# [The problem]
Needed from the data below: every line from the one with "You are a GUI" up to and including the one with "Task: Share the article via Weibo icon", repeated exactly and with nothing else.

*** Material provided ***

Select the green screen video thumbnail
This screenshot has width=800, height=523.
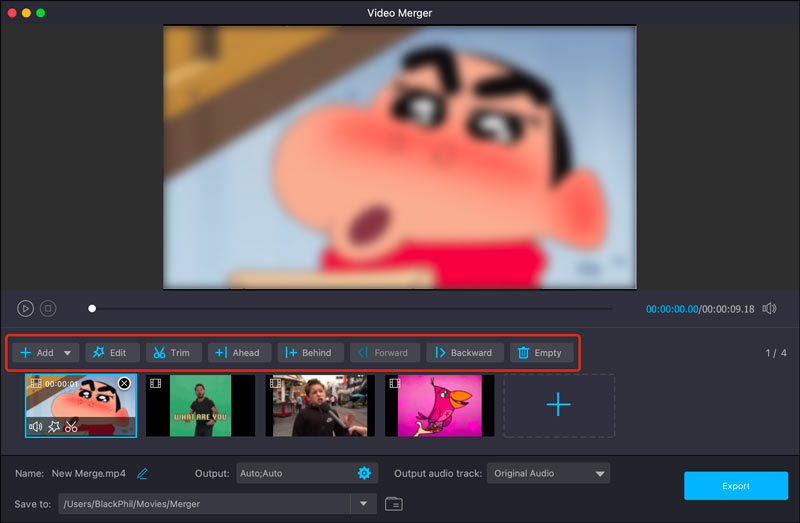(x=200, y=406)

*** End of Material provided ***
*** Material provided ***

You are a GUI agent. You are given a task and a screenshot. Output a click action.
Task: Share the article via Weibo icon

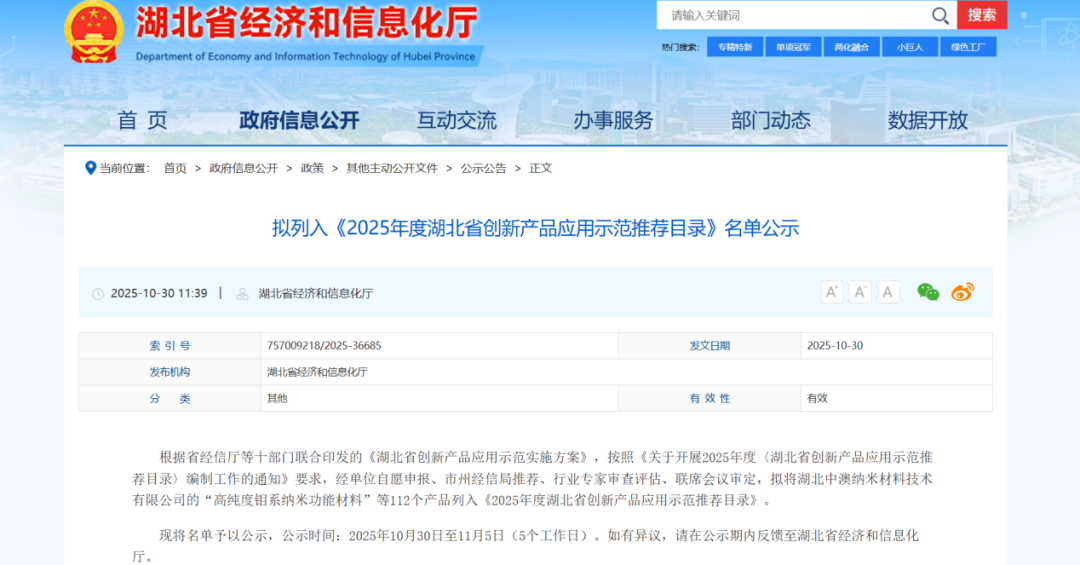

*** End of Material provided ***

# [Response below]
You are a GUI agent. You are given a task and a screenshot. Output a click action.
Task: Share the article via Weibo icon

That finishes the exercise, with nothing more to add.